Lion Safari, Turn Back

“I hate safaris.”


George - the largest lion with the largest mane in the safari zone - turned to Naomi, one of his nine lioness companions. She continued to lick the buffalo bone and did not answer. He echoed a roar that scared a flock of toucans in the distance.


“ We’ve been through this, George, we are here to stay. It took us this long to adjust, why go through the pain again?”


Naomi was the tallest and leanest of the lionesses, sporting golden fur, and claws so sharp that the bone she had chewed on had marks carved quarter way through.


“Where did you put the backpack?”


“In the tree hollow, dear. Next to the camera.”


George marched over to the tree, his head held high as though he were in front of a captive audience. Using his teeth, he dragged the backpack into the open. A photograph fell out.


“Wait, that’s…”


“Our son,” Naomi whispered as though she said something shameful.


“He must wonder where we are. Nine years.”


George remembered their five bedroom house, his career as Head Director of Global Travellers Deluxe. Even nine years later, he pictured himself putting on his tie with human hands. His son was there, in his memory, complaining about school, to which George just shrugged and flapped the newspaper he was reading across his face.

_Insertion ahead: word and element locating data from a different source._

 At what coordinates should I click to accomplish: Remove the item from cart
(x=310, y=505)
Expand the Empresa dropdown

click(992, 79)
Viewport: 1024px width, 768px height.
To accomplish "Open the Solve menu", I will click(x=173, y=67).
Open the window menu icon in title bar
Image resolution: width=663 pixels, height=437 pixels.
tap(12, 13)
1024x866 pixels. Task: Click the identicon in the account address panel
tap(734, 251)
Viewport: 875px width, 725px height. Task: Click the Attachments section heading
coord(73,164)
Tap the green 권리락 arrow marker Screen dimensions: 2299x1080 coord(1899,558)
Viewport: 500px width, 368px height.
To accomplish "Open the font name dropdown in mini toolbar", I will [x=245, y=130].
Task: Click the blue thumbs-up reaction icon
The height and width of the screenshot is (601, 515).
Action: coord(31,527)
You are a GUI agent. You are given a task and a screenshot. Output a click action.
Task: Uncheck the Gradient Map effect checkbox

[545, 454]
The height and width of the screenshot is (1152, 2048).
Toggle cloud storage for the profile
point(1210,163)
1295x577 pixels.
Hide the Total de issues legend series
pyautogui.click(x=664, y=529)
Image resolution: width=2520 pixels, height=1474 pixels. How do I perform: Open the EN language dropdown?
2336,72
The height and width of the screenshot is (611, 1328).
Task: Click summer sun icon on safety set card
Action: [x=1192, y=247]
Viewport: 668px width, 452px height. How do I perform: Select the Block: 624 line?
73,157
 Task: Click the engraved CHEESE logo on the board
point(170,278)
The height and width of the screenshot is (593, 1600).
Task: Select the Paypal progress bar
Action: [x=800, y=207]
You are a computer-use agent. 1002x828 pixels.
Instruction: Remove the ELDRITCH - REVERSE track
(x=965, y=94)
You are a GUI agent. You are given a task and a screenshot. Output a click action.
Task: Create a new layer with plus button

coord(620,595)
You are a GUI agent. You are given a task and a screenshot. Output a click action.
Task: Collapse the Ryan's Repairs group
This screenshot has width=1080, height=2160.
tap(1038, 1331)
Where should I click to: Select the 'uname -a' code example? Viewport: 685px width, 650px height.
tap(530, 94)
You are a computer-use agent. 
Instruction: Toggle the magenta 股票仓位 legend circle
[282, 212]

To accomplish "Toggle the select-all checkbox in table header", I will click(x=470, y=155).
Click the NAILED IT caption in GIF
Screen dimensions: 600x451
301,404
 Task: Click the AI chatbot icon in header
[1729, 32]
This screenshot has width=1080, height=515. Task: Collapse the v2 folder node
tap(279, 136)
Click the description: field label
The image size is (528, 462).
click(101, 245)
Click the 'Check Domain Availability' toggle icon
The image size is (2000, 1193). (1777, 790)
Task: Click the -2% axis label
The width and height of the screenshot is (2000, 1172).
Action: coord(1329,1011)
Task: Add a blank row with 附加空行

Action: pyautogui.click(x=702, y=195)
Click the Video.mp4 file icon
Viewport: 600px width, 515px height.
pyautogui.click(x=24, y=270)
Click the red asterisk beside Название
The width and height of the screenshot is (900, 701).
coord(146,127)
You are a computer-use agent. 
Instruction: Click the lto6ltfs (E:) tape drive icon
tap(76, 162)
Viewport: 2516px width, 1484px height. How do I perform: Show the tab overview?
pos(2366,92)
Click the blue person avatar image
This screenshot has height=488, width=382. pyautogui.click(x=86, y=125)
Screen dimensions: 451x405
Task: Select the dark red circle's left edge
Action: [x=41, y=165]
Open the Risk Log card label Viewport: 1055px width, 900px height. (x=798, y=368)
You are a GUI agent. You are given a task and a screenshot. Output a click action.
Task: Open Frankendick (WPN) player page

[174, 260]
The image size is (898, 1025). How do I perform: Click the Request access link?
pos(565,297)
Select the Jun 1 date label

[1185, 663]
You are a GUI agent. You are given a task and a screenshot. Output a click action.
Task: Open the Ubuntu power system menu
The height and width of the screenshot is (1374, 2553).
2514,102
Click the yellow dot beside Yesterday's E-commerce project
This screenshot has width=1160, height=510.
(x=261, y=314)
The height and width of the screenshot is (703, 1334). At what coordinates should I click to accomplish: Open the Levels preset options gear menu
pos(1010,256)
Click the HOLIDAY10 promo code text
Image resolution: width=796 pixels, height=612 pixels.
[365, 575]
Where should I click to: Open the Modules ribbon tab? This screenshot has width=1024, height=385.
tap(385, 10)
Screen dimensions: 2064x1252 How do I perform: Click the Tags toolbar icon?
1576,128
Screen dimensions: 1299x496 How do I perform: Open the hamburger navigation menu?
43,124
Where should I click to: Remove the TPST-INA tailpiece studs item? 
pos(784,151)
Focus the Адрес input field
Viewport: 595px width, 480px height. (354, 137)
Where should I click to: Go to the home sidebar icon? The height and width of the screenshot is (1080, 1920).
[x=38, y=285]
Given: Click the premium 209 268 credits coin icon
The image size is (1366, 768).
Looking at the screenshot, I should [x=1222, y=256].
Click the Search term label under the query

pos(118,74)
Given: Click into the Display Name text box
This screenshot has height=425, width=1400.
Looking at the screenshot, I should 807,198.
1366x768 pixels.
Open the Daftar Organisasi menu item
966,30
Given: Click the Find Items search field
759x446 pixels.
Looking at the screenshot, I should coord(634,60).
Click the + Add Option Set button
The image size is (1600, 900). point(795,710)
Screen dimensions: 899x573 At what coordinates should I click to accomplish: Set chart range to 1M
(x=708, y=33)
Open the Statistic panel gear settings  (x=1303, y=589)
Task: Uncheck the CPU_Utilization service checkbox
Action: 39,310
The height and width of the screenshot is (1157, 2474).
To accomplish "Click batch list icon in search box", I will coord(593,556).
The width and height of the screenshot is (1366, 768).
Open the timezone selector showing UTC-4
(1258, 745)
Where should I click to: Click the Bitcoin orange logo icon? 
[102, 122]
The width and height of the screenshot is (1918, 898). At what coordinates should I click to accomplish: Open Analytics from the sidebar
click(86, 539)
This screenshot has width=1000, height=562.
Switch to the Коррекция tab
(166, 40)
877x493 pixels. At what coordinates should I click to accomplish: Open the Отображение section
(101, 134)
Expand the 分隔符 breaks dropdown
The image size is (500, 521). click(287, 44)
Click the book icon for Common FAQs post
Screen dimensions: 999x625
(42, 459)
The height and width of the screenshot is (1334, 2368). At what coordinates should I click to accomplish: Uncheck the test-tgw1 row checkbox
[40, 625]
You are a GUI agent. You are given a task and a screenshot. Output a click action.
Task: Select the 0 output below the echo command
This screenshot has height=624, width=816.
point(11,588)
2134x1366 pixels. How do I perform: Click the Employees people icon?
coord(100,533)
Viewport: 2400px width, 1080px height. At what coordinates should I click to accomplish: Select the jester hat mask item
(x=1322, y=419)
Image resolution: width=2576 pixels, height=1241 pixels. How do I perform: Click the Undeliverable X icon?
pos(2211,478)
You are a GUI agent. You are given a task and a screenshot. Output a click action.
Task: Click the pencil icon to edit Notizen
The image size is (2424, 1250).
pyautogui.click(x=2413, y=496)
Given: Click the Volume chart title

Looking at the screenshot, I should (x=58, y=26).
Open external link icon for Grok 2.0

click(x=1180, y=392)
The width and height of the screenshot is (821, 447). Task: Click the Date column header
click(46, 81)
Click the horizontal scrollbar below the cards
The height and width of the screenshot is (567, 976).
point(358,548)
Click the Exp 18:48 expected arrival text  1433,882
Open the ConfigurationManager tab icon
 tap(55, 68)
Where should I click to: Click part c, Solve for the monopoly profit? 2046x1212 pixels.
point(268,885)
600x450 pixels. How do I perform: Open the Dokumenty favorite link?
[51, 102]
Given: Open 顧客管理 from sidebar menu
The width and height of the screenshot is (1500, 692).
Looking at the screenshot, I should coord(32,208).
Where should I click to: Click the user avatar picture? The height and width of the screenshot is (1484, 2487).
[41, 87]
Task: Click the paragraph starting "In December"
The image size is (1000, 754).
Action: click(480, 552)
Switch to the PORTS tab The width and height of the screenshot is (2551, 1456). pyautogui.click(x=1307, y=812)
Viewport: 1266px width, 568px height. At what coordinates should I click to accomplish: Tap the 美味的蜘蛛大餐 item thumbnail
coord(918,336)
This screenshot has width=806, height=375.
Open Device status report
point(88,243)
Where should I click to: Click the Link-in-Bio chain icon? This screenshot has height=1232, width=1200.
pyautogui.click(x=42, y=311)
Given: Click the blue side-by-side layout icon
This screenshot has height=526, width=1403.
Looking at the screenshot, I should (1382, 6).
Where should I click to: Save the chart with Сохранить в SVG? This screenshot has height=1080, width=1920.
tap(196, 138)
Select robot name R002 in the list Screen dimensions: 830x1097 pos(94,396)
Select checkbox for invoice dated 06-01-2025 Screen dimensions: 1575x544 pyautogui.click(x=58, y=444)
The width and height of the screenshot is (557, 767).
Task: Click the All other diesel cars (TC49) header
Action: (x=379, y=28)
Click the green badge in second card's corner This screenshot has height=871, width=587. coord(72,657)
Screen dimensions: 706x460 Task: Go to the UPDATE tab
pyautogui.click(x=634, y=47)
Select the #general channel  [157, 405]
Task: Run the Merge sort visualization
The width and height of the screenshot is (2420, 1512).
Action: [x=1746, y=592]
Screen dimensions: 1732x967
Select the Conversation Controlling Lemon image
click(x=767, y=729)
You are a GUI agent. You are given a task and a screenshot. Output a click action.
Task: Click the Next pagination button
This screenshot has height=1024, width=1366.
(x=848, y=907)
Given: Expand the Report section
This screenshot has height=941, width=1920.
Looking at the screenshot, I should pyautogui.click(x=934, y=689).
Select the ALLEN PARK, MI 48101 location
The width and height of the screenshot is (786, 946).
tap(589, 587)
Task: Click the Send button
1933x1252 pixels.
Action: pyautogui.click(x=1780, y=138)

“The Curse, if we can just find one idiot on safari-“


“Shh, here come the others. I think I found something, but I’ll need them out of here.”


George greeted his fellow lionesses by brushing each other’s noses, and after a long social chat, he ordered them to go hunting. As they left, he turned back to Naomi.


“We just need to eat one person each. One person to stray into this restricted zone.”


They waited several weeks until the opportunity finally arrived. The strayed human looked no older than a teenager, in full safari clothing and a fancy camera. Naomi and George were crouched in the grass, waiting for the chance to pounce.


“Did you get the gun I found in the backpack?” George whispered.


“Yes.”


But his hold was unsteady, his lion’s paws nothing like human hands. Saliva was raining down the sides of his mouth. Then he pulled the trigger. The bullet pelted through the air, the trajectory far too random to hit the teenage boy, and hit his much younger companion instead.


Both lions remained frozen in the grass, shock and disbelief at what they had just done. The teenager was crying in agony, hunched over his friend’s dead body. And the eight other lionesses were circling.


“That’s our son, I’m sure of it,”said Naomi, “ How could we…What’s he doing here…”


But George jumped into action, Naomi instinctively joining him, becoming the wall between the other lions and the boys. As the safari warden drove in to rescue them, the outraged lionesses ripped the traitorous couple, limb by limb.


It was years before Naomi and George’s son found the spell book in their bedroom, complete with instructions for the most horrible spells. On the page for a spell for immortality, it said “beware, if one incantation is missed, the spell will backfire.” At the bottom of the page, someone had written: “Received this from a witch on safari. Always hated safaris.”